An agreement prohibiting a former associate of a law firm from competing with his former employer within 90 miles of New York City was void and unenforceable.
Solicitation of the clients of a law firm by a former associate may be actionable, even if a potential restriction on practice, in limited circumstances.
The rule of professional conduct that precludes restrictions on practice will not bar a claim against a former non-lawyer employee.
Can a lawyer be prohibited from soliciting the clients of his former firm? The general rule is that restrictions on the practice of law, including any non-competition agreements are void and unenforceable. It came as a surprise, therefore, that the First Department Appellate Division had affirmed a trial court decision letting a case alleging breach of a non-solicitation agreement go to trial.
The matter involves an immigration firm, Feiner & Levy, P.C., Gadi Zohar, a former associate of the firm, and the former office manager, Jihan Alsi, who now works for Zohar. Zohar executed an employment agreement in March 2014 that contained a confidentiality and non-solicitation agreements. Opinion here.
The restrictions included a three-year bar on soliciting clients of the Feiner firm, a bar from competition within 90 miles of New York and a prohibition on advertising in Hebrew, together with a prohibition on soliciting any of the firm’s employees.
Feiner & Levy sued and, not surprisingly, Zohar moved for summary judgment, arguing that the agreement was unenforceable under Rule of Professional Conduct 5.1. The Appellate Division affirmed that the geographic restriction against practice is unenforceable.
The issue was less clear with the non-solicitation provisions:
Defendants’ submissions failed to establish that the nonsolicitation clause was unenforceable as an undue restriction on Zohar’s ability to practice law … or that Zohar did not solicit plaintiff’s clients, through Asli, in violation of his employment agreement, which would be actionable … As for plaintiff’s claims against Asli, rule 5.6(a)(1) precludes agreements that “restrict the right of a lawyer to practice after termination of the relationship,” and is thus inapplicable to the enforceable confidentiality agreement that she executed with plaintiff. Accordingly, defendants’ argument that this agreement was void and unenforceable, based solely on rule 5.6(a)(1), is unavailing.
The First Department relied on two cases involving behavior that was over-reaching and troublesome. The first of these is Graubard Mollen Dannett & Horowitz v Moskovitz, a 1995 decision of the New York Court of Appeals in which a departing partner surreptitiously solicited clients before informing the firm of his coming departures.

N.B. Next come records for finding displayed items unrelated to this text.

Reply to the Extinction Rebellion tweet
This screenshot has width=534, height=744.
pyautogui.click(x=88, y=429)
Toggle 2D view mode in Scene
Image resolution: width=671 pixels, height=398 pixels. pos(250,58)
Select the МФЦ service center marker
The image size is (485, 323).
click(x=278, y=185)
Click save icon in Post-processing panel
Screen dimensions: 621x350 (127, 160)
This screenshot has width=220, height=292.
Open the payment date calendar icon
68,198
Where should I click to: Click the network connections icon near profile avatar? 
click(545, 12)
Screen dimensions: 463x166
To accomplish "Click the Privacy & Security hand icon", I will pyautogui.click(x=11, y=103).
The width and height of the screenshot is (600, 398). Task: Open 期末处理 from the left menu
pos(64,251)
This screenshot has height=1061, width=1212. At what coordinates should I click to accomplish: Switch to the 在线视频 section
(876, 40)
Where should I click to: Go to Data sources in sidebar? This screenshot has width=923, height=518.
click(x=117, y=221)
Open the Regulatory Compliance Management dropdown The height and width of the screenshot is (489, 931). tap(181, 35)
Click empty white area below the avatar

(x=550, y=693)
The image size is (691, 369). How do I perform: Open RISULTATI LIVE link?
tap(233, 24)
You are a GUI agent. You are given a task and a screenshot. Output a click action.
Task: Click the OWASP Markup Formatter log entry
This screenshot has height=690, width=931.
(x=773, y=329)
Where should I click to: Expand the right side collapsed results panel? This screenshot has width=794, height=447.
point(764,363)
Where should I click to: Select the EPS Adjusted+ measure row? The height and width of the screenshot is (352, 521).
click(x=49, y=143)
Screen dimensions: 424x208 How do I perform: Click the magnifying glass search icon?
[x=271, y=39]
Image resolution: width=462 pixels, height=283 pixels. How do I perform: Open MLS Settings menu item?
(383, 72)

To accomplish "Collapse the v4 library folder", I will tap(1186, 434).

In that opinion, the Court of Appeals held that although restrictions on practice are void, a partner was still liable for breaches of fiduciary duty that occurred before he left.
The second opinion relied on was was Feldman v Minars , a 1997 opinion of the First Department holding that an agreement made in settlement of a matter to not assist future plaintiffs against a particular defendant was enforceable and had been violated by the defendants solicitation of potential plaintiffs against the same party.